There are a number of events that may cause your constraints to change, the most obvious of which is activating and deactivating them in your code. Other events may include modifying a constraint’s constant or priority values, or adding and removing views from the view hierarchy. With every constraint change event, the following occurs:

  • Auto Layout adds, modifies, or removes equations from its system of equations.
  • Auto Layout solves the updated equations for new values of layout variables.
  • For views whose layout variables have changed, Auto Layout notifies the view of such.
  • In response to the notification, the view calls superview.setNeedsLayout(). This marks the superview as needing to have layoutSubviews() called whenever the next layout pass happens.

In this manner, constraint changes mark views for layout updates.

Layout Pass(es)

Layout updates are executed by the deferred layout pass. Layout passes occur at the device screen’s refresh rate, meaning they can happen as often as 120 times a second. The purpose of the deferred layout pass is to update the positioning of views. Each deferred layout pass actually consists of two passes through the view hierarchy:

  • updateConstraints pass
  • layoutSubviews pass

Update Constraints Pass
First, the system traverses your view hierarchy from leaf to root, calling updateConstraints on any view that has been explicitly marked with setNeedsUpdateConstraints. Depending on the view’s implementation of updateConstraints, this may result in more constraint change events, resulting in more views marked for layout. This pass is your view’s last chance to change its constraints before the imminent layoutSubviews pass.

The update constraints pass.

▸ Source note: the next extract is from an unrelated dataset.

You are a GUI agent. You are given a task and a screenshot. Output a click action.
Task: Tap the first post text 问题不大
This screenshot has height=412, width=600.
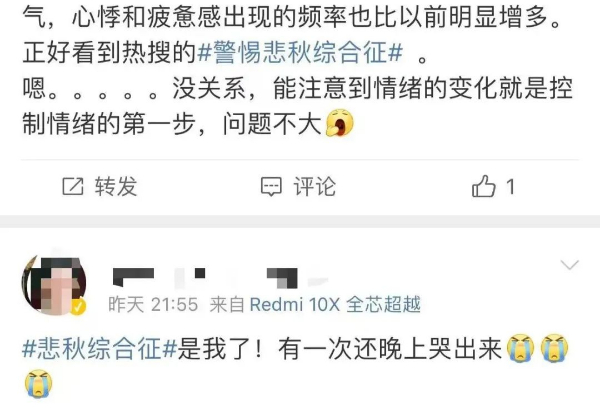pyautogui.click(x=272, y=124)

The view hierarchy is traversed from leaf to root. Views marked as needing constraint update have updateConstraints called on them. This may result in more constraint change events, resulting in more views being marked as needing layout.

Pro-tip: There is generally no reason to override updateConstraints, or call setNeedsUpdateConstraints. It is often cleaner to simply change the constraints immediately, rather than defer those changes with setNeedsUpdateConstraints. The only benefit of changing constraints in updateConstraints is that it is slightly more performant. In updateConstraints, constraint changes are batched into a single constraint change event. However, the same benefit can be achieved simply by using NSLayoutConstraint.activate and deactivate methods.

Layout Subviews Pass
Finally, the system traverses your view hierarchy again, this time from root to leaf. It calls layoutSubviews on every view that has been previously marked with setNeedsLayout. In layoutSubviews, the following occurs. For each subview:

  • The view retrieves the subview’s layout variables from the layout engine.
  • The view calls setBounds and setCenter on the subview with the appropriate values.

In this manner, the size and position of views in the view hierarchy are updated as needed.

The layout subviews pass. View hierarchy is traversed from root to leaf. Views marked as needing layout have layoutSubviews called on them. The views pull the layout variables from the layout engine and call setBounds and setCenter on their subviews.

Pro-tip: Overriding updateConstraints or layoutSubviews can be risky, since these methods are called so often (potentially 120 times/second).

Drawing

Finally, these changes are drawn to the screen.

Closing

And that’s it! In summary:

  • Constraints are simply mathematical equations that describe the layout variables of views.
  • These equations are collected into a system of equations by the Auto Layout engine.
  • Whenever this system of equations changes, the engine solves the updated system for new values of layout variables.
  • If a view’s layout variables change, that view calls superview.setNeedsLayout.
  • Independently, the deferred layout pass runs at the device screen’s refresh rate.
  • For each run, it calls updateConstraints on any views that have been marked by setNeedsUpdateConstraints.
  • Then, it calls layoutSubviews for every view that has been marked with setNeedsLayoutSubviews.
  • layoutSubviews updates the size and position of every subview within the view.
  • The new layout is drawn to screen.

Hopefully this article has given you a better understanding of Auto Layout and how it works.